As an amateur pianist, I've noticed that I can pick up on the difference between someone who has taught themselves piano, and someone who has had a high-quality piano instructor.
It's hard to detail the differences exactly, but I would describe the people who have been instructor-taught as having:
- Greater consistency: repeated playing of a musical piece sounds very similar each time
- Less jitter: suppose you're playing the same note or chord repeatedly. The variance of the time between sequential notes is much lower, even if each note is on average played at the correct moment
- High-quality, "non-exactness": This is most prominent in the world-class concert pianists. It's basically where their own interpretation of the music, while not matching the precise tempo or dynamics of the score, still sounds really beautiful. For instance, take Rachmaninov's Prelude in C Sharp Minor. There's a certain split-second pause that most concert pianists take in the part where it transitions from slow to fast. This is absent in almost all amateur recordings. My own attempts to fake this attribute sound artificial and contrived.
Note that I did not describe a difference in difficulty of the musical pieces. For instance, a self-taught person may be able to play Liszt's Transcendental Études very well and without mistakes, but it just doesn't have the same "character" that it does from someone who has taken lessons. You'll quite often find on Youtube for instance people who have taught themselves very difficult pieces and spent many hours practicing, but it still doesn't sound the same (as good) as a professional playing a technically simpler piece.
Clearly, I'm generalizing here. But I've spent many hours in the music rooms at my local university, and I have noticed a very definitive trend regarding the differences between music students and people who go to the practice rooms for fun, even if the ones who are playing for fun practice many more hours.

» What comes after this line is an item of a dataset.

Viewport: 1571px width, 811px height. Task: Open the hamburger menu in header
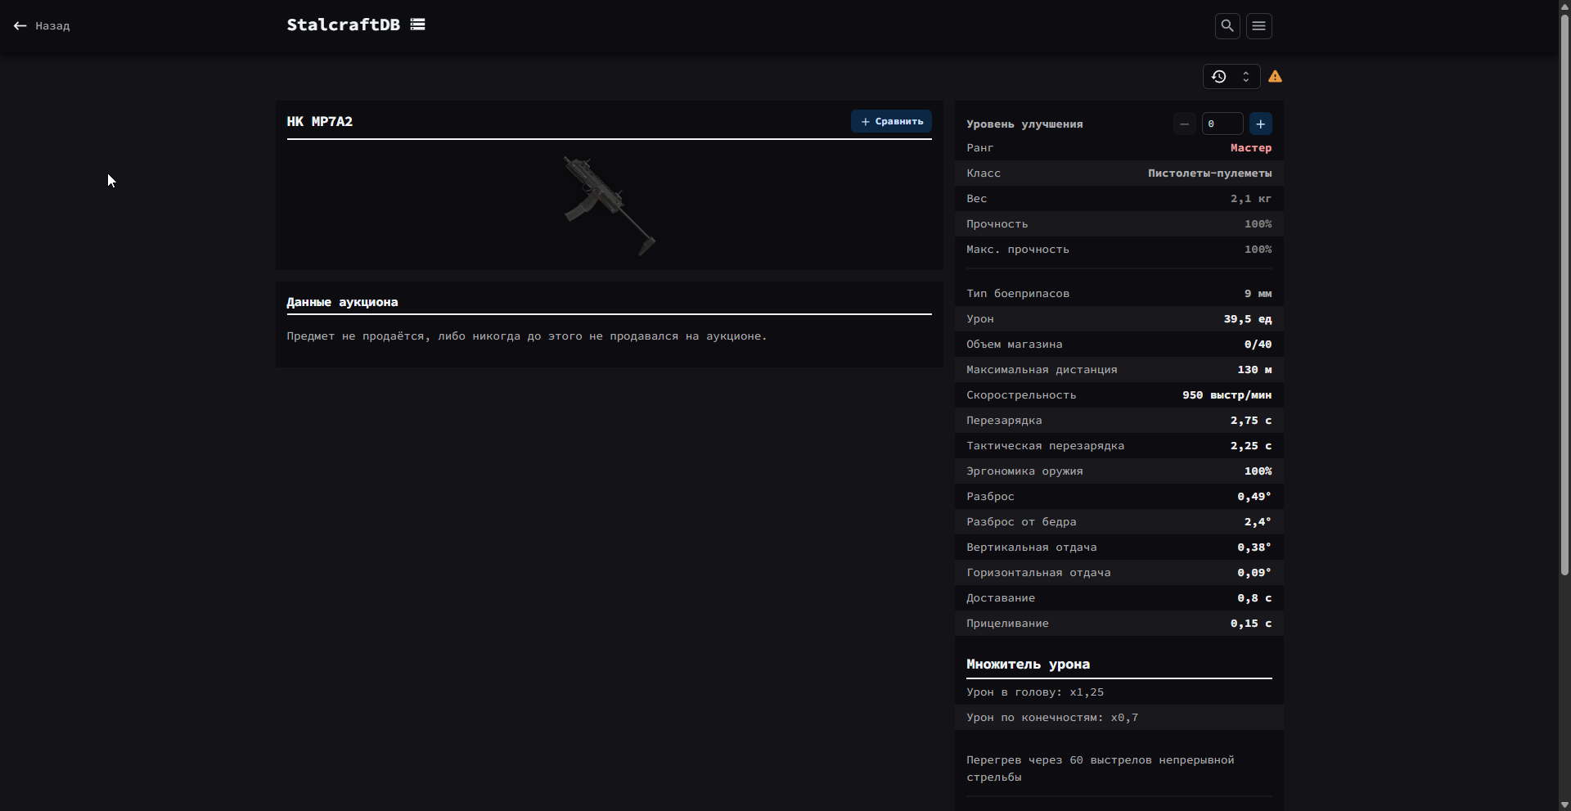coord(1258,26)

I ask this question as someone who is myself self-taught, and I want to figure out the way to make my playing have more of the above three characteristics. I practice for many hours each day, and while technically I guess my music sounds decent to non-pianists, I find my own recordings very unsatisfying and I don't enjoy listening to them, especially compared to someone who has been taught piano. Ideally, I would sign up for lessons with a good instructor, but I don't have the money for that right now (grad student), so I'm doing the next best thing, which is asking for advice on here.

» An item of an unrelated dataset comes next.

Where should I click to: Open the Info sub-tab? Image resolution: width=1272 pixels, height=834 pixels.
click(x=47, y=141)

More specifically, I'm asking what I need to do while practicing to sound less amateur. Should I practice scales? I've never done that before. What is the optimal ratio of play time vs. rest time while practicing? How many hours should be practiced a day, and how should I split up the hours? (Most of my practicing is currently done in 6-7 hour non-stop blocks). Should I repeat the whole piece each time I practice, or focus on 5-10 second subsections? What about hand position and fingering technique; I know absolutely nothing about this and just wing it.
These are a lot of questions, so even a good online reference or a book would be helpful to me.